Безусловно, энтузиазм — дело хорошее, с его помощью можно сделать многое, но не всё. К тому же танцовщикам пришлось не только осваивать премудрости современного танца, но еще и стихи, точнее сонеты, на сцене читать. И если в первом случае «пациент» оказался «скорее жив», то во втором, увы, наоборот. Актеры четыре года учатся говорить со сцены, и то не всегда успешно. Честно сказать, непонятно, почему хореограф, так трепетно относясь к исполнению музыки (непременно аутентичное звучание!), так небрежно обошелся с шекспировскими текстами, доверив их непрофессионалам. Смесь французского с нижегородским — в каком-никаком академическом театре вдруг резко повеяло самодеятельностью: солистов не слышно, текст невнятен, и ради чего? Ради оживления действия на сцене, привнесения жизни в театр или в духе модного ныне синтеза искусств, который только ленивый не пробовал примерить?

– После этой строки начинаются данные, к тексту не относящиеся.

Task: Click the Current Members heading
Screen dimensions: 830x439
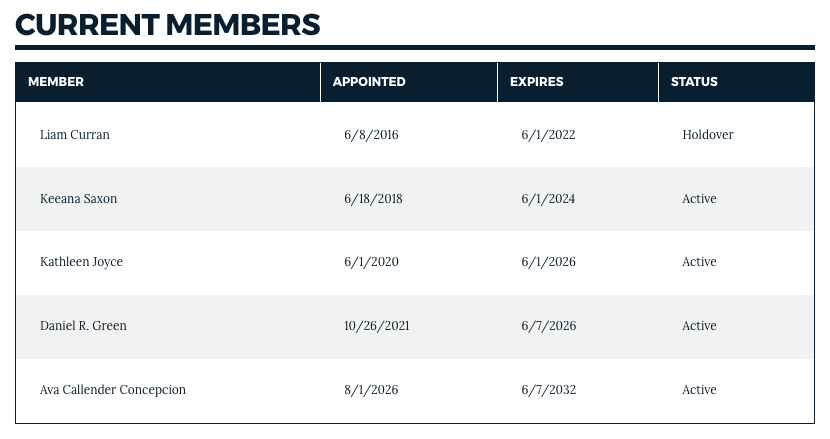Action: 168,25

Особой новизны, эпатажности в спектакле, на взгляд пристрастного зрителя, не наблюдалось. Особо рьяные блюстители нравственности возмутились парочкой сцен, решенных в современном, но достаточно невинном духе (хотя голых мужчин, как у Экка, на сцене не было). Вероятно, в «линейке» прочих театральных продуктов эти работы займут свое место хотя бы потому, что на данный момент это единственный образчик современного танца. Как ни крути, но всякий мало-мальский крупный театр считает своим долгом приобщиться к общей тенденции. Приобщились и мы, и слава богу.



Равель написал «Болеро» под впечатлением от посещения завода, где увидел первый в своей жизни конвейер.



«Я считаю, что настоящий театр — тот, который вызывает чувство сопереживания, можно соболезновать актеру, проживать за него жизнь, но главное, чтобы это сопереживание было. А если зритель в зале наблюдает просто красивую картинку, то, скажу честно, это не тот идеал в жизни, к которому я стремлюсь» (Р.Поклитару).